Pedido de produtores se apoia em plano para dar escala ao setor
Clarisse de Freitas
O pedido de salvaguarda ao vinho nacional, em estudo pelo Ministério do Desenvolvimento, Indústria e Comércio Exterior (Mdic), não é gratuito. Quem faz a ressalva é o diretor-executivo do Instituto Brasileiro do Vinho (Ibravin), Carlos Paviani. Segundo ele, a demanda apresentada há um ano e meio ao governo federal e publicada na quinta-feira passada no Diário Oficial é apenas a base para que o setor tenha tempo e condições de ganhar maior participação no mercado interno e fazer os investimentos necessários para ampliar a competitividade.
Paviani explica que, apesar do aumento do consumo de vinhos finos no País, que saltou de 68 milhões de litros em 2006 para 91 milhões de litros em 2011, a participação do produto nacional se mantém praticamente estável. Em 2006, os vinhos finos feitos por aqui tinham 18% do mercado e, no ano passado, a fatia foi de 19,5%. “A maior participação que já tivemos, nesse período, foi entre 2007 e 2009, quando chegamos a 21%, mas logo voltamos a cair”, afirma o executivo. No ano passado, 78,7% do consumo interno foi atendido por produtos importados (o equivalente a mais de US$ 261 milhões), sendo que, nesse montante, apenas 19% são de vinhos oriundos dos países-membros do Mercosul (majoritariamente da Argentina). Os grandes fornecedores de vinhos para o mercado brasileiro são o Chile, a Itália e Portugal. Para fazer frente a essa diferença, há três anos as entidades do setor começaram a estudar as medidas cabíveis, dentro das normas da Organização Mundial do Comércio (OMC).

# DADOS BRUTOS
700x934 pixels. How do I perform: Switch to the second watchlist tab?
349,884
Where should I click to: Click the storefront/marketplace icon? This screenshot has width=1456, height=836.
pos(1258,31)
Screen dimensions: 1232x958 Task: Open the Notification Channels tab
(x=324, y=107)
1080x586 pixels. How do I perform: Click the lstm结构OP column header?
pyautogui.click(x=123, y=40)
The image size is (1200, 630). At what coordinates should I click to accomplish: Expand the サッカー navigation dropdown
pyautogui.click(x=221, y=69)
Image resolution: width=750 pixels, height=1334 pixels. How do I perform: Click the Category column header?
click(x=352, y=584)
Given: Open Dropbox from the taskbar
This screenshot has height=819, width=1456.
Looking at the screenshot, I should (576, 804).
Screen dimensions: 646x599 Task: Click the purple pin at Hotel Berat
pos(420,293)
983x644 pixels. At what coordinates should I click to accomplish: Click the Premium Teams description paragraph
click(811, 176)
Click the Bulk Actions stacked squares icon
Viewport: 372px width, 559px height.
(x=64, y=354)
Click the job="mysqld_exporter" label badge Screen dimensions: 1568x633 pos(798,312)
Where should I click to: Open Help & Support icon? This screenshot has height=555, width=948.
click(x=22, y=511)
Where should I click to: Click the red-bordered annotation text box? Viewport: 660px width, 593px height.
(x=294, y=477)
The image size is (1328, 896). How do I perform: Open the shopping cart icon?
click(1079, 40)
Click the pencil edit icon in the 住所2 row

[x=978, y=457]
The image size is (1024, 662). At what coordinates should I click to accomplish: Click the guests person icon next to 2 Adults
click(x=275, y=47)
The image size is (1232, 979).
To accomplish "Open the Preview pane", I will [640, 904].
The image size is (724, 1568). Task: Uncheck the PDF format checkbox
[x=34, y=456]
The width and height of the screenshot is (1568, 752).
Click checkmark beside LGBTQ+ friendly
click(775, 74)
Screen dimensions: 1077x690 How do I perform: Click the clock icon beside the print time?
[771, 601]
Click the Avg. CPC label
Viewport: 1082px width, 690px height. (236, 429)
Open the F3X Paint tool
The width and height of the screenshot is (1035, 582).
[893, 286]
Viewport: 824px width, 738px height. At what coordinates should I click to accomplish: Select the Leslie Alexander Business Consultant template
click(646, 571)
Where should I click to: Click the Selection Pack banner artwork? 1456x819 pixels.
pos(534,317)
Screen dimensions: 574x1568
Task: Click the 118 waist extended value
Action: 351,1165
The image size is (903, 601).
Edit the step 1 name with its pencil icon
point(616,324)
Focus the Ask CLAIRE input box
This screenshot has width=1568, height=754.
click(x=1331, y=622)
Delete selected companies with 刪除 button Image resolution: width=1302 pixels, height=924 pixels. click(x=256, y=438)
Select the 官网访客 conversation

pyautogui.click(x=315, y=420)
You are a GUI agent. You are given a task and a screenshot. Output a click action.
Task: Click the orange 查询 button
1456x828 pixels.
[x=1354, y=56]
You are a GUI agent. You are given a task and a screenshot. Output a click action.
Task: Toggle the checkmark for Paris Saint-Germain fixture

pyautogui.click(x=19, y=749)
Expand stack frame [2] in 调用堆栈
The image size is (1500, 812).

# OBJETIVO DO EXERCÍCIO
Segundo o texto sobre a salvaguarda ao vinho nacional, quais são os grandes fornecedores de vinhos para o mercado brasileiro? Responda, por favor, em uma frase.

# RESPOSTA DO EXERCÍCIO
Os grandes fornecedores são o Chile, a Itália e Portugal.